Engaging prospects and getting them to convert are the biggest lead gen challenges for B2B marketers, according to Chief Marketer’s 2018 B2B Lead Gen Trend Outlook. There’s a lot of good material in the report, and it reinforces much of what I hear when speaking with clients and other senior marketers. In this post, I’ll share what I found to be the most interesting insights, along with some fixes for the challenges the report reveals.
Key Issues
First, here are the results that I found most telling, along with some thoughts that came to mind:
59% of respondents cited engaging targeted prospects
51% listed finding leads that convert, as their biggest challenges with generating new leads (over finding qualified names and the cost of new leads).
My Take: One might expect finding qualified new leads to be the biggest issue, but it turns out that’s not the case. Instead, pressure to deliver a minimum number of MQLs and SQLs forces marketers to take whatever they can get. Lead quality suffers, which explains the bigger challenges of engaging and converting.
Among the metrics that matter the most in lead attribution…
Cost of conversion came in first with 52%
And the amount of time to convert came in second at 50%
My Take: This is related to the issue described above. Poor-quality leads drive up the cost of conversion, since sales has to deal with these bad or not-ready leads.

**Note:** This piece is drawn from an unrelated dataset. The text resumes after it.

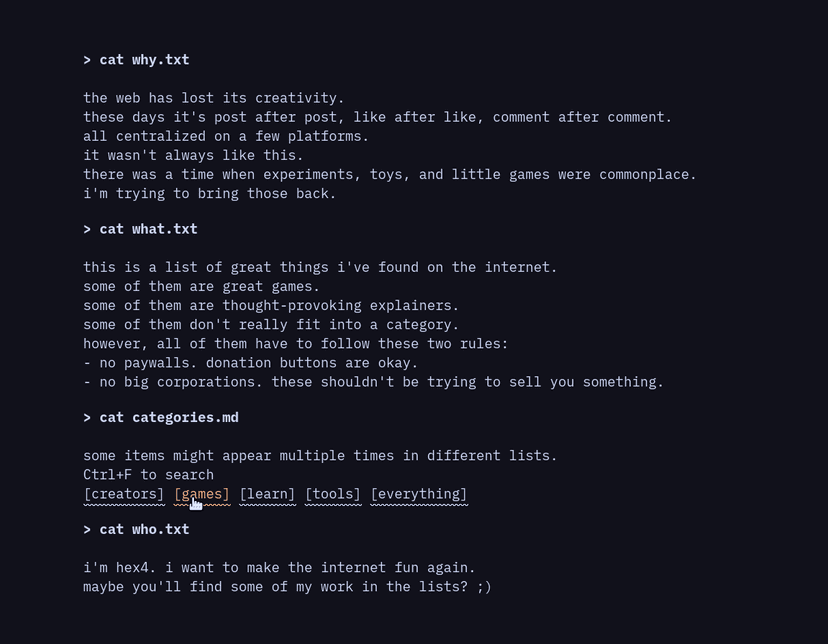Screen dimensions: 828x644
Task: Open the [everything] list link
Action: point(418,494)
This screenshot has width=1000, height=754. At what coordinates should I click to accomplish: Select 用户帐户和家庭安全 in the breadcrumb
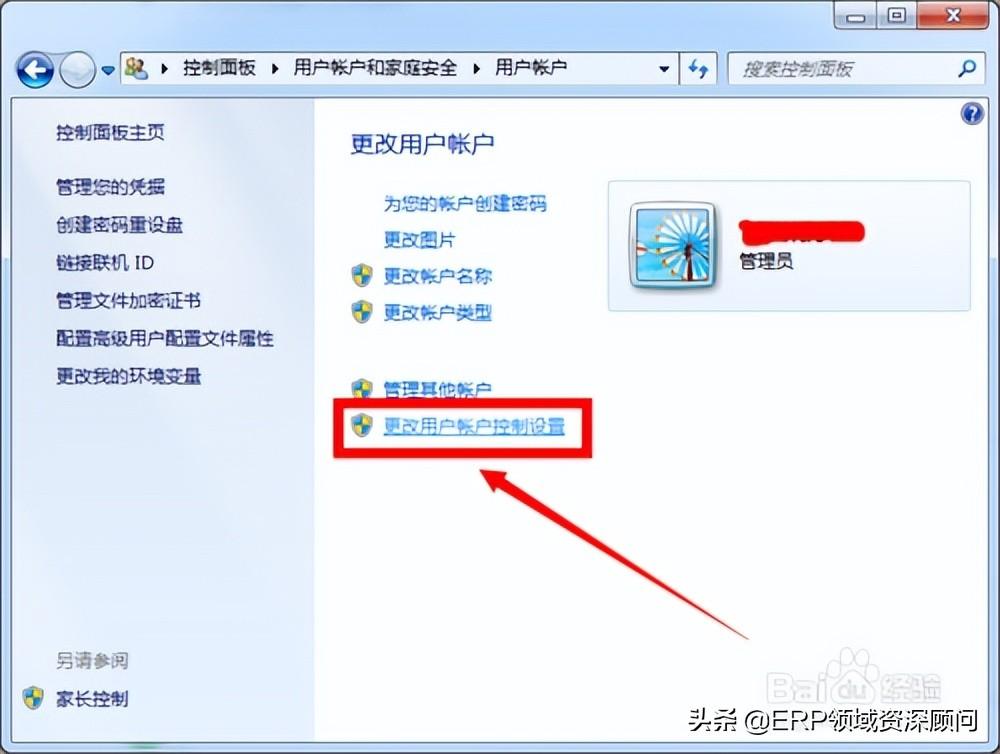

But the bigger issue is that marketers have not adapted their strategies and tactics to match changing buyer behaviors. In my experience, this is especially true of SMBs, who first want ideas on how to solve their challenges and then want to know how your solution will specifically help them.
The Solutions
- Stop playing the quantity game. De-emphasize the raw number of leads, while increasing the quality of your targets using lead scoring or some other means. This requires a big shift in mindset, not to mention coordination between sales and marketing at the highest levels, but the benefits are clear:
- Less effort (read: cost) to convert, since the focus is now on converting leads that are truly more qualified.

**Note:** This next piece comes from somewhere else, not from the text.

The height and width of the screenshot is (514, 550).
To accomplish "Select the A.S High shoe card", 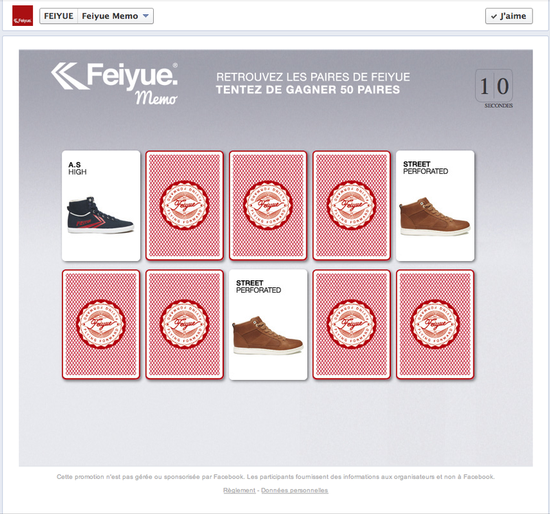I will coord(101,206).
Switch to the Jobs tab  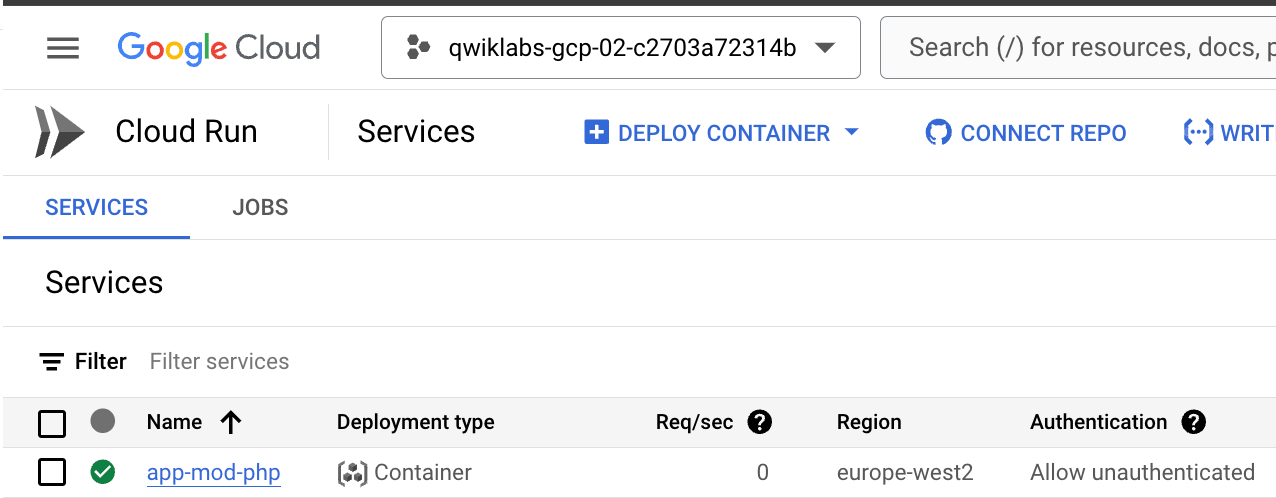(x=260, y=207)
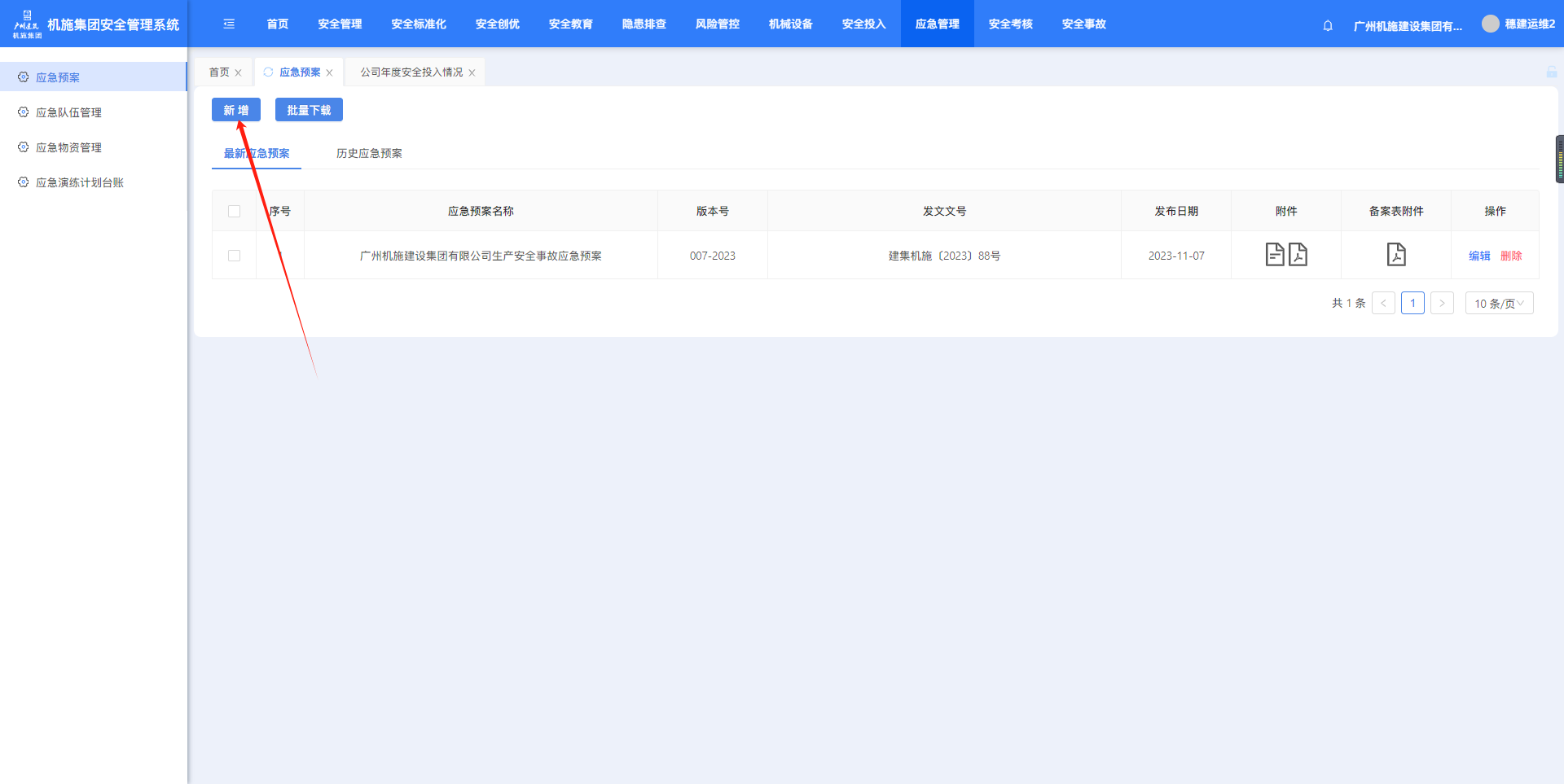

- Less frustration from sales because of weak (prevent situations like this from occurring).
- Better experiences for leads being pushed through the funnel, who otherwise may get turned off. Why is this important? Because even if they’re not ready to buy today, some of those leads could become buyers in the future. Push too hard and they’ll look elsewhere when they are ready to buy.
- Raise your content game. Content is your link between the opportunity or challenge your prospect is facing and your product. When deployed strategically, it can do some of the heavy lifting, reducing time spent by inside sales as well as accelerating the journey for those getting closer to buying. There is a lot to this, but you can begin by asking three basic questions:
- Have you mapped out the buyer’s journey and created content for each step for each of your products or services?
- Have you created strategic calls-to-action (CTAs) so the buyer can easily find the next step in their journey, regardless of where they want to go next? When it comes to content, this includes having related articles for the same buying stage, as well as for the next stage.
- Have you trained your inside sales teams to know how and when to use your content to accelerate the sale with education, or to nurture a warm lead that is not quite ready to buy?
- Raise your attribution game. Do what it takes to develop a full-attribution model. To figure out whether your lead-generation and nurturing efforts are moving the needle, you have to go beyond the first and last click.
We understand B2SMB marketers need to keep the lead firehose flowing. But eventually, costs of sales and marketing will get to a point that a volume-based approach is not sustainable. Prevent that from happening by focusing instead on lead quality, and implementing the metrics to help you do this. Done right, the number of converted leads won’t decrease, your cost of sales will decline, and you will be a hero.